Bangladesh’s total debt burden is currently far below the threshold level on both domestic fronts posing no threat to the economy, according to an official document.
For Bangladesh the comfortable level for total public debt is 70 per cent of GDP and external debt is 55 per cent of GDP.
The country’s projected total debt (42.9 per cent of GDP) and external debt (16.4 per cent of GDP) by fiscal 2023-24 is far below the respective thresholds and do not pose any threat despite having a slight upward trend due the COVID-19 shock, according to the recent document.
It said that prudent fiscal policy adopted by the government is expected to keep the public debt at a sustainable level over the medium term.
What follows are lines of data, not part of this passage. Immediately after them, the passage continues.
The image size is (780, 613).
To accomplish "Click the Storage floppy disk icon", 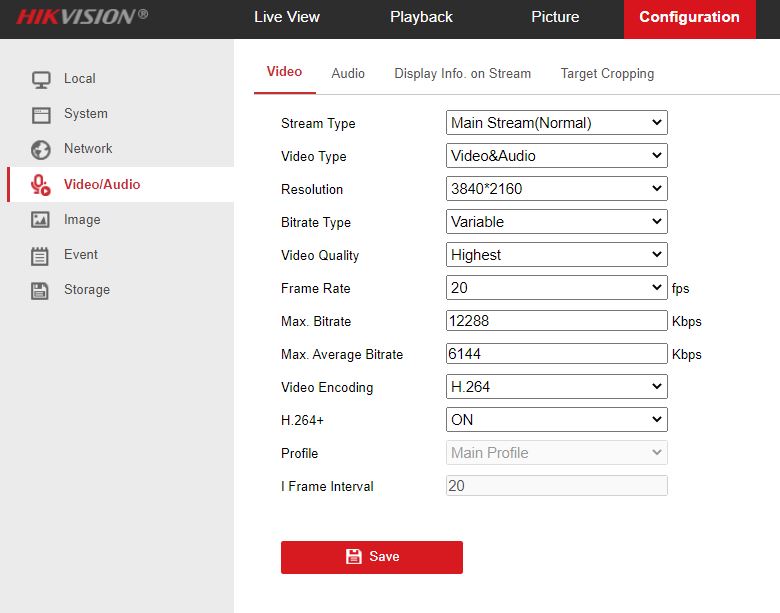I will click(x=40, y=290).
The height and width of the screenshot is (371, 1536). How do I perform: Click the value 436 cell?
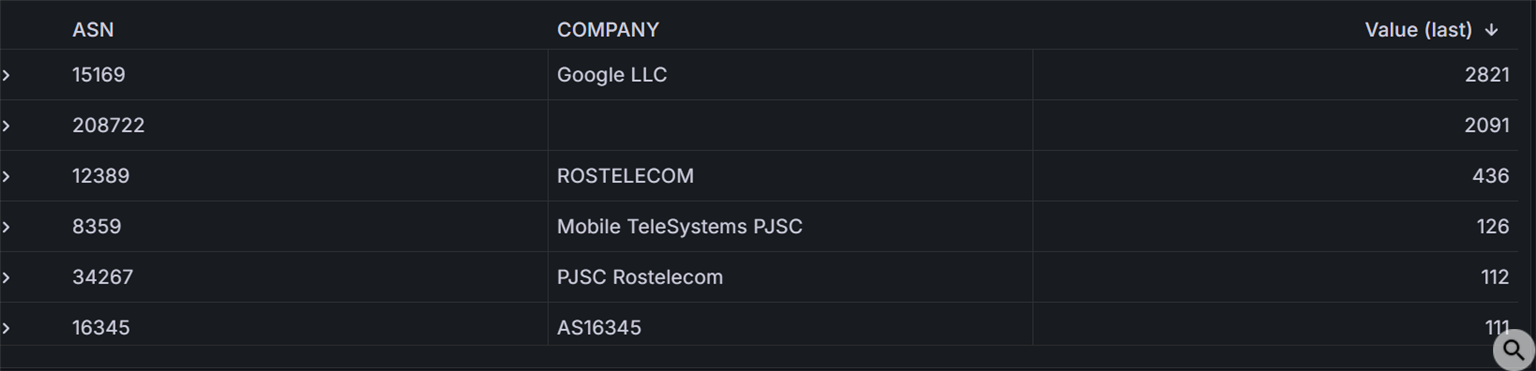[x=1275, y=176]
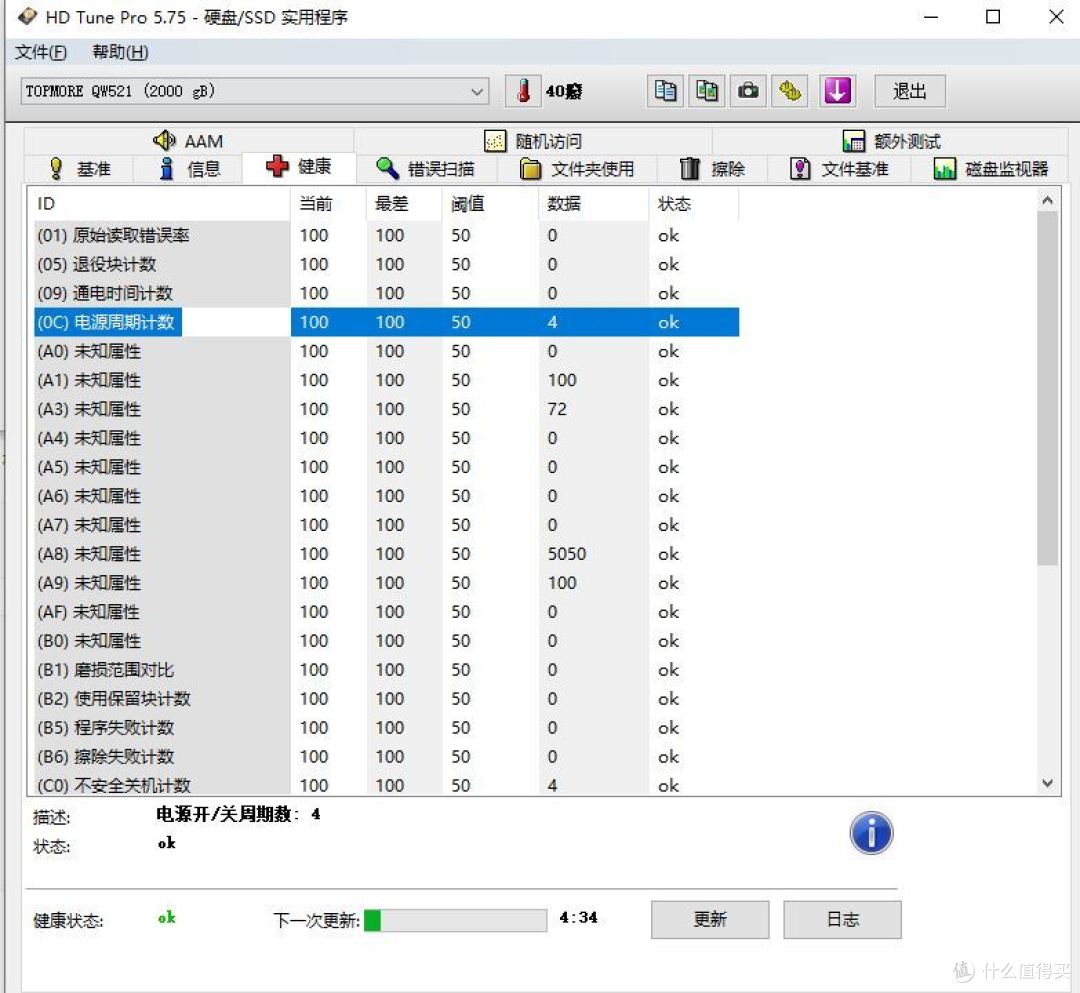The width and height of the screenshot is (1080, 993).
Task: Click the 更新 button to refresh health data
Action: pos(710,919)
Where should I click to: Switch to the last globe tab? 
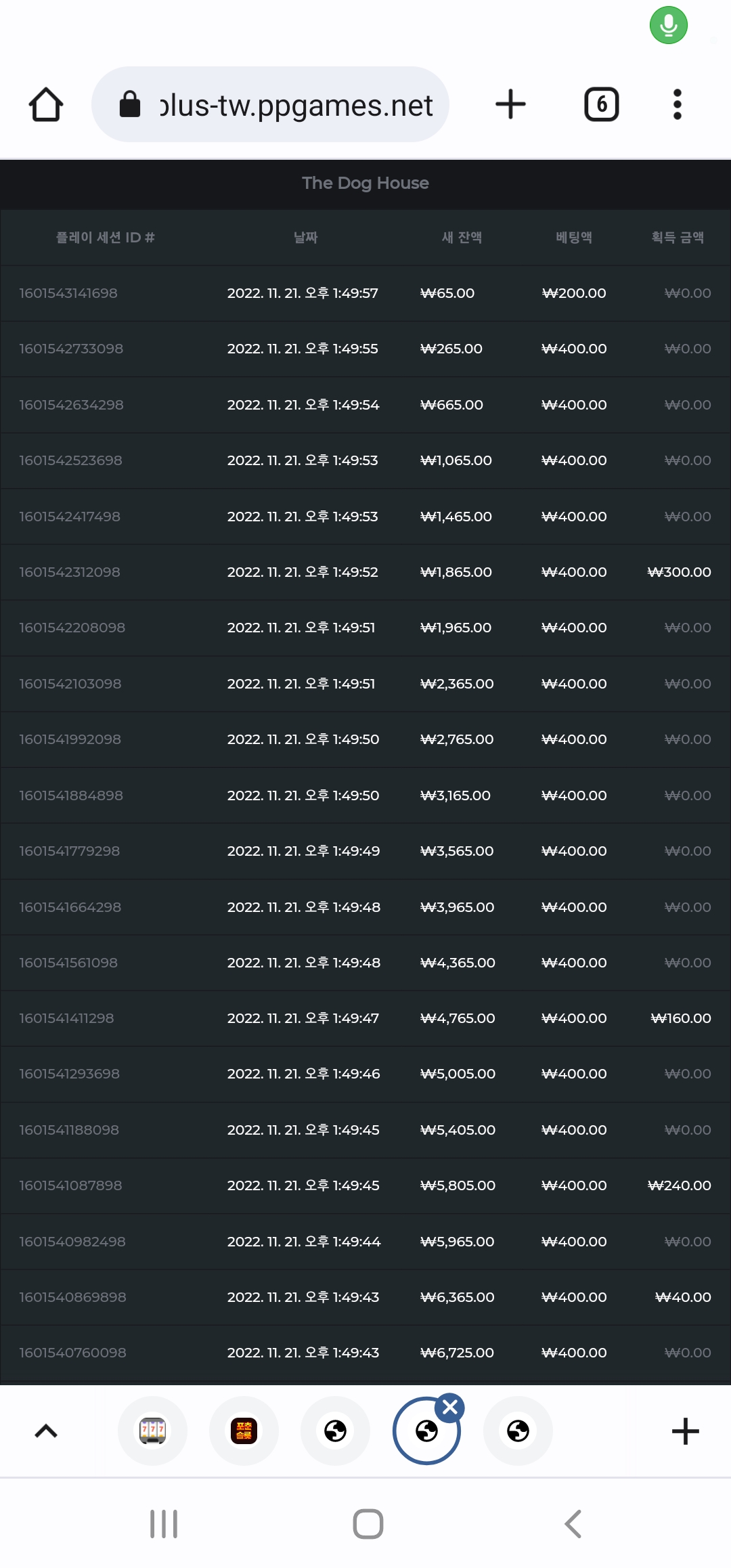(x=518, y=1431)
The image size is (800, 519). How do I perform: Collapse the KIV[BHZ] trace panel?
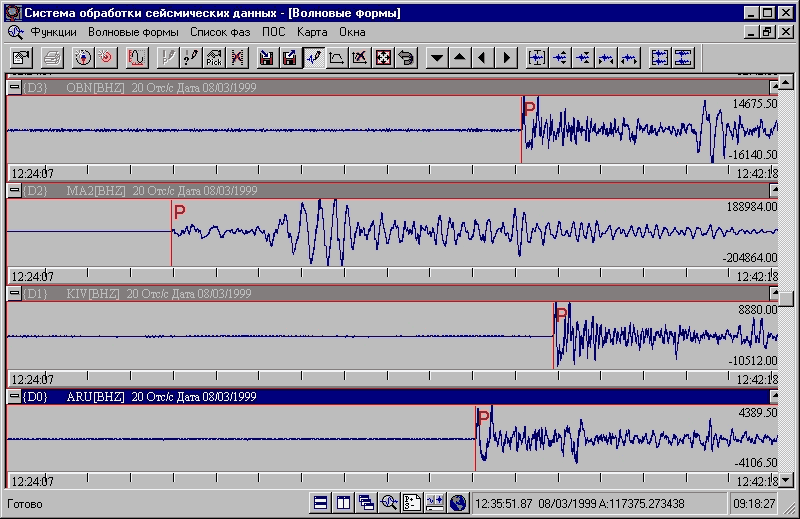14,293
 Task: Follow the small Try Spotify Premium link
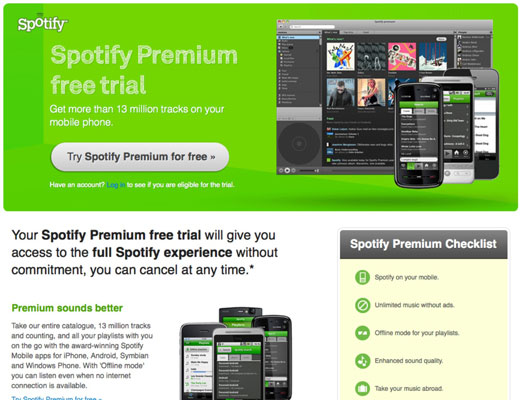click(x=57, y=398)
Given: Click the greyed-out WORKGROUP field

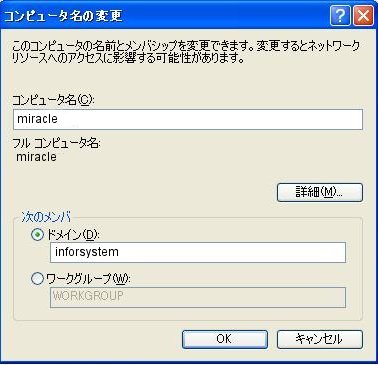Looking at the screenshot, I should 198,297.
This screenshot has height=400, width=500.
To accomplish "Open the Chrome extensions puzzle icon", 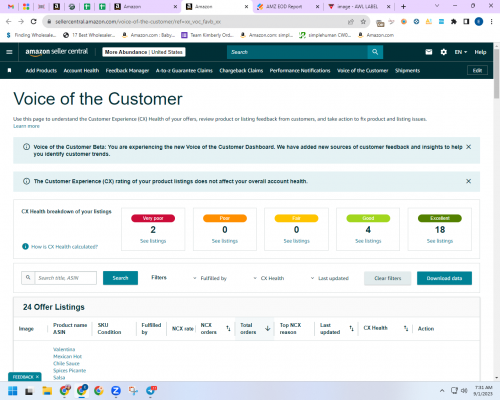I will tap(454, 22).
The country’s debt sustainability analysis (DSA) by the World Bank-IMF shows that government debt remains at a low risk of debt stress despite the economic shock caused by the COVID-19 pandemic (IMF article IV report 2020).
External and domestic debt indicators are below their respective thresholds under the baseline and stress test scenarios until 2030.
The document said that composite index (CI) rating that is calculated by the above framework based on the country’s real GDP growth, remittances, international reserves, world growth, and CPIA (Country Policy and Institutional Assessment) score is calculated 3.06 that suggest a strong debt carrying capacity.
The official document stated that Bangladesh has a solid and strong track record in debt service payments and the country’s external debt stock is still reasonably low.
Projected external debt stock stands at 53.5 billion USD at the end of FY21, which is 14.7 per cent of the projected GDP.
The country’s external debt service liability that includes amortisation of long term external debt and interest payments stands at 2.1 billion USD in FY21, which is 5.7 per cent of the projected export earnings and 3.6 percent of the projected revenue earnings in FY21.
The World Bank-IMF joint Debt Sustainability Analysis (DA) in 2019 assessed the threshold level of external debt service liability for Bangladesh is 21 per cent of its export and 23 per cent of government revenue.
This indicates that Bangladesh’s external debt lies far below the danger level and the government has adequate repayment capability.
“However, the government should remain vigilant against any external development including exchange rate risk,” the document mentioned.
It said that the government usually provides guarantees/counter guarantees against loans incurred by the state-owned enterprises in line with government’s priority sectors, such as power, energy,
national aircraft carrier (i.e Biman Bangladesh Airlines Itd), and agriculture etc. These liabilities would come into effect only if the concerned enterprise fails to pay back the loan.
As of May 2021, the face value of government guarantees/ counter guarantees stands at Tk. 1,066.6 billion and the outstanding amount of loan against those Guarantees is Tk. 738.4 billion, which is 2.1 percent of the projected GDP and 12.2 percent of the government expenditure in FY22.
Power and Energy sector alone accounts for 58.5 per cent of the outstanding contingent liabilities followed by Bangladesh Biman and Agriculture sector as 14.8 per cent and 6.7 per cent respectively.
Having such extent of contingent liabilities, the government has devised necessary monitoring system under a risk framework so that these guarantees do not turn into government liabilities.
“Rigorous monitoring and sovereign guarantee/counter guarantee guidelines issued by the government are expected to keep the contingent liabilities in control.”
The document stated that Implementation of the declared economic recovery program, providing adequate investment in the health sector including mass vaccination program, and implementation of expansionary monetary policy pursued by Bangladesh Bank would help for a sustainable economic recovery as the government has projected 7.2 per cent GDP growth in FY22.
At the same time, projected overall implicit interest rate that is calculated from the projected debt stock and interest payments is 5.3.
Favourable debt dynamics on the back of higher GDP growth compared to lower interest cost implied that projected government finance would not accumulate the public debt (Debt:GDP).
Slight upward trend in the debt-GDP ratio due to the winding fiscal deficit during the economic recovery period will not be a cause for concern as the revenue collection will boost in the medium term when the economy get back to its normal level.